[[ Excerpted passage, beginning ]]

You start with the community. Ask what their priorities are. Then map those to ESG and SDG frameworks. Build contracts that guarantee local jobs, local suppliers, and community benefits. Report globally, but be accountable locally - to the people living with the outcomes.
Q: Does sustainability look the same in every country?
The principles are the same - People, Planet, Prosperity - but the path looks different. A country struggling with water scarcity will focus differently than one battling flooding. Sustainability is always contextual. It must adapt to local realities.
Q: How can we reach effective governance in sustaining sustainability?
By making sustainability a defined responsibility. Give people roles. Put it into contracts. Use stage-gates to enforce it. Tie incentives to sustainability outcomes, not just financial ones. Governance is what keeps sustainability from being optional.
Q: Is it too late to save nature from climate change - should we be proactive or reactive?
We’re late, but not done. Being reactive costs more and delivers less. The smart play is proactive: mitigation, adaptation, and phasing out harmful practices now. Every delay raises both risk and cost.
Q: What does true leadership in sustainability look like when compromise seems easier?
It looks like holding the line when the pressure is to cave. Leadership means saying “no” when crossing impact thresholds isn’t acceptable. It’s putting long-term value ahead of short-term comfort and being transparent with stakeholders about why it matters.

[[ Excerpted passage, end ]]

== Activity A ==
List the principles that the sustainability Q&A excerpt says are the same in every country.
== Activity B ==
Copy out the stretch of the sustainability Q&A excerpt from "The principles are" through "from being optional.".

[[ Data extract, beginning ]]

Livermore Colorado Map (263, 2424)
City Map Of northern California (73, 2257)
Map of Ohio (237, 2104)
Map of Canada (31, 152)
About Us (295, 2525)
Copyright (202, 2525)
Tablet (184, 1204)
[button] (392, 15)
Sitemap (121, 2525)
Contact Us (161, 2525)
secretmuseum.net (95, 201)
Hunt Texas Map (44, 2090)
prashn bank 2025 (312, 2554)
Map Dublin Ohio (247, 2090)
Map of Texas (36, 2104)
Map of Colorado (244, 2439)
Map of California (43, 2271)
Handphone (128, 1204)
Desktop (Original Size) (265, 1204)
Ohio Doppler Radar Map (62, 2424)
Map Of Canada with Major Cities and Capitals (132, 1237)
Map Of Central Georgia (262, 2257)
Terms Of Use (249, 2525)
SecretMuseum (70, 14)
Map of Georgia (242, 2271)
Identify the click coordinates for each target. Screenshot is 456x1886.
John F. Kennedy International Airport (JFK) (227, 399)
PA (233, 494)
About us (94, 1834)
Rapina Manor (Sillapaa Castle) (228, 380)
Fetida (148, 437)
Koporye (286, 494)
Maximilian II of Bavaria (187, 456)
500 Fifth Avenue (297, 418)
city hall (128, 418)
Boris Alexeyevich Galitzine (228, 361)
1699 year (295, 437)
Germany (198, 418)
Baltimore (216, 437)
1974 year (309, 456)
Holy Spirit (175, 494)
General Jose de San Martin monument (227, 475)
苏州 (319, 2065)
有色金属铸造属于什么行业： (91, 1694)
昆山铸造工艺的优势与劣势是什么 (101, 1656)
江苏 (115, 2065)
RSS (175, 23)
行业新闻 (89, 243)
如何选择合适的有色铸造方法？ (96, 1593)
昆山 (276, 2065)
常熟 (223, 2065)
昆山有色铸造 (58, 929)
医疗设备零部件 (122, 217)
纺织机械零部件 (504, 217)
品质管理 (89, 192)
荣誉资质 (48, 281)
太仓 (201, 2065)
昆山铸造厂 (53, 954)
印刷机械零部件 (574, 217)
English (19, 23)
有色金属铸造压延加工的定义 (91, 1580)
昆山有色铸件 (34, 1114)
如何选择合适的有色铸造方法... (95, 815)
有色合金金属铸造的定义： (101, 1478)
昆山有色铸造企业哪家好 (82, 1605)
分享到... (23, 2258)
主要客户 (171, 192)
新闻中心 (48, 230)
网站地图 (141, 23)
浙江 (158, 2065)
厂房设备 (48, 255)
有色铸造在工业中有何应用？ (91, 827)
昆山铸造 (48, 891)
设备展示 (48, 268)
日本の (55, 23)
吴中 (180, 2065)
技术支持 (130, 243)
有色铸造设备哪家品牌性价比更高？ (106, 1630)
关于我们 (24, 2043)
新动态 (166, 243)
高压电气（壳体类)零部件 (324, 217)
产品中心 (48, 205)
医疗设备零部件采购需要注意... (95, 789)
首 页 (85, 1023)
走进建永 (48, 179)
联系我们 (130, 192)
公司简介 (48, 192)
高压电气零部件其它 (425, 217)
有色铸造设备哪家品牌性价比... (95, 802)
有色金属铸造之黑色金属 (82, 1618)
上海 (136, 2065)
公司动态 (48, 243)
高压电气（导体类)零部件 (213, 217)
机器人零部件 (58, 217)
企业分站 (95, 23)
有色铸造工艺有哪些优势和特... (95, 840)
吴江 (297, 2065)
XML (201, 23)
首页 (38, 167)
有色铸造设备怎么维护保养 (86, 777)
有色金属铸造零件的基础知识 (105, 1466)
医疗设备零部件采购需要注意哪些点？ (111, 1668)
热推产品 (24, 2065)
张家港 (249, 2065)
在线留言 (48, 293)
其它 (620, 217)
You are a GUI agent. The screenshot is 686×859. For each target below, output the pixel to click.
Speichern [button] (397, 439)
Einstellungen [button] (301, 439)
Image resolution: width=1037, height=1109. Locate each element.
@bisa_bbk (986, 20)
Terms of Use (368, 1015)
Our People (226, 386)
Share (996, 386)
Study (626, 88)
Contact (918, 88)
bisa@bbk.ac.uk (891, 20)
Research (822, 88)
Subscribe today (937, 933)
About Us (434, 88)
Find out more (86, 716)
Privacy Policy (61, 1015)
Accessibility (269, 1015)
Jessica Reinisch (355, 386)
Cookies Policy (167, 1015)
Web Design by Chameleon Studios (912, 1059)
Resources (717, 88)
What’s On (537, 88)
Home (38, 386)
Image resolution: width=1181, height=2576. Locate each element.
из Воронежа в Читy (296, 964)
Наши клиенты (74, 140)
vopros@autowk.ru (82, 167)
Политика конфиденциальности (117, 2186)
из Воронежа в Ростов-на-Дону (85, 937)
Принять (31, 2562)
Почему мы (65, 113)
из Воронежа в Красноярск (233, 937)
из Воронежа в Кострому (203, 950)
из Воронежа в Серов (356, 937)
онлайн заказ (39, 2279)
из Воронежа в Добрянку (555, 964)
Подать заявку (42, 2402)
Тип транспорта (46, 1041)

[[ Data extract, end ]]

== Problem solution A ==
People, Planet, Prosperity

== Problem solution B ==
The principles are the same - People, Planet, Prosperity - but the path looks different. A country struggling with water scarcity will focus differently than one battling flooding. Sustainability is always contextual. It must adapt to local realities.
Q: How can we reach effective governance in sustaining sustainability?
By making sustainability a defined responsibility. Give people roles. Put it into contracts. Use stage-gates to enforce it. Tie incentives to sustainability outcomes, not just financial ones. Governance is what keeps sustainability from being optional.